Zusammenfassung

  • Ein Unternehmensdatenmarktplatz ist eine zentralisierte interne Plattform, auf der Teams Datenprodukte veröffentlichen, finden, analysieren und Zugriff darauf beantragen können.
  • Ziel ist es, Datensilos aufzubrechen, indem Unternehmensdaten abteilungsübergreifend sichtbar, wiederverwendbar und vertrauenswürdiger gemacht werden.
  • Zu den typischen Funktionen gehören Katalogisierung, Suche, Zugriffsworkflows, Qualitätsindikatoren und Nutzungserfassung.
  • Zu den wichtigsten Vorteilen zählen eine schnellere Gewinnung von Erkenntnis, weniger doppelter Datenaufwand, eine strengere Datenverwaltung, eine bessere Datenqualität, mehr Self-Service und eine verbesserte Zusammenarbeit.
  • Es hilft Unternehmen dabei, mehr Wert aus ihren Daten zu schöpfen, indem es verstreute Informationen in leicht zugängliche, gut verwaltete und geschäftsreife Datenprodukte umwandelt.
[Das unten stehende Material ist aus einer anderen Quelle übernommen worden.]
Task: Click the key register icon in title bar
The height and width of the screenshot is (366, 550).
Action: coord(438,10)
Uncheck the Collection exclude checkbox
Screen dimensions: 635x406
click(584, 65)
Unternehmen haben heute mit fragmentierten Datenlandschaften zu kämpfen, in denen wertvolle Informationen in Abteilungssilos eingeschlossen bleiben und für die Teams, die sie am dringendsten benötigen, unzugänglich sind. Datenkonsumenten sehen sich mit langen Verzögerungen bei der Einreichung von IT-Tickets konfrontiert und müssen Tage oder Wochen auf den Zugriff warten, während ihnen der Überblick darüber fehlt, welche Daten im Unternehmen überhaupt vorhanden sind. Diese Engpässe verlangsamen Entscheidungsfindung hindern Teams daran, mit der Geschwindigkeit des Geschäfts voranzukommen. Unterdessen verbringen Datenproduzenten unzählige Stunden damit, auf sich wiederholende Zugriffsanfragen zu reagieren und manuelle Dokumentationsaufgaben zu erledigen, anstatt sich auf strategische Initiativen zu konzentrieren. 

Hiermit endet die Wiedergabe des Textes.